Enfim, reconhecemos também como campo de preocupações da Pastoral Juvenil, os vastos horizontes dos compromissos de cidadania, uma vez que o objetivo dessa pastoral é a formação de “bons cristãos e honestos cidadãos,” como dizia São João Bosco, patrono da Juventude. Uma Pastoral Juvenil aberta aos desafios da sociedade pode dar uma grande contribuição para estimular, em todas as áreas, a civilização do amor.

Tudo isso só será possível se, em cada diocese, houver uma decidida opção pelos jovens – como nos pediu o Sínodo de 2018 – investindo tempo, formação e dinheiro na Pastoral Juvenil.

Queremos agradecer aos assessores e líderes juvenis que, em todo o Brasil, presentes nas mais variadas regiões, trabalham com alegria e entusiasmo alimentando a chama da fé dos jovens. Estamos, também, em profunda sintonia com os milhares de jovens brasileiros que se preparam para a Jornada Mundial da Juventude, em Lisboa, que terá como tema: “Maria levantou-se e partiu apressadamente” (Lc 1,39). Será uma oportunidade para a revitalização da disponibilidade missionária dos jovens.

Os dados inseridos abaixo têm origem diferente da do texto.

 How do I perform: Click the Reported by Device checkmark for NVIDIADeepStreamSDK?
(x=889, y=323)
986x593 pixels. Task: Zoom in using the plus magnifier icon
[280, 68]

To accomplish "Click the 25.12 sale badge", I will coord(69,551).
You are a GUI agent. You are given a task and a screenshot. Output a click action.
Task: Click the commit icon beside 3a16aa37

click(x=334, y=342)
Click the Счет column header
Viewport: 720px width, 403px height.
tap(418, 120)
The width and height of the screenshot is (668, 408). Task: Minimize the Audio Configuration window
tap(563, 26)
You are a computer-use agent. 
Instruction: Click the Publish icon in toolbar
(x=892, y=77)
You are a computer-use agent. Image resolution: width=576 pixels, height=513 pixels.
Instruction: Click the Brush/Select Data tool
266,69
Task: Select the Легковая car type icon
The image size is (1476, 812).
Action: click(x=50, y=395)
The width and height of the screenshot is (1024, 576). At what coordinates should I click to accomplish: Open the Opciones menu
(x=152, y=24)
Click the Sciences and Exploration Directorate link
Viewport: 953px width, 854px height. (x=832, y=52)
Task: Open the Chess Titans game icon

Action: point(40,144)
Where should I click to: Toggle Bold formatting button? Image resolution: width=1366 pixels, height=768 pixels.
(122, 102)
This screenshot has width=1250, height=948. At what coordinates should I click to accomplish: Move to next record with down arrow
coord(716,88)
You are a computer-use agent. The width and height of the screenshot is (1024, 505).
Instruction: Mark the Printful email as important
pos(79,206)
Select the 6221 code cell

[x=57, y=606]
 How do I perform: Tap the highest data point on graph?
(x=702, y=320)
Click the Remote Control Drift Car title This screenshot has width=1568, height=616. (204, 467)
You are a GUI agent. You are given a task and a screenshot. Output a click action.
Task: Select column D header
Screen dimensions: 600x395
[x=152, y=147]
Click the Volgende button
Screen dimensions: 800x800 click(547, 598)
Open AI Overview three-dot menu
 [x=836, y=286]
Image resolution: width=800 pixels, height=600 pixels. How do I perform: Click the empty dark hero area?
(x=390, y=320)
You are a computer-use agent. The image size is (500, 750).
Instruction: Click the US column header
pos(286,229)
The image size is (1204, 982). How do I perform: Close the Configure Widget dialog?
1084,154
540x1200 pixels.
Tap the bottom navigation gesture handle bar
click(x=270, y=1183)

O Senhor nos conceda a graça de manter sempre a mente esclarecida, a sensibilidade missionária e um coração aberto e cheio de empatia para com as juventudes. Que Nossa Senhora, interceda junto a seu Filho, o eterno Jovem, para que nossa jovialidade seja sempre renovada através da força da oração (cf. CV, 298) e da abertura aos sinais dos tempos presentes no mundo juvenil (cf. CV, 39-40).

 

Cordialmente,

 

Comissão Episcopal Pastoral para a Juventude.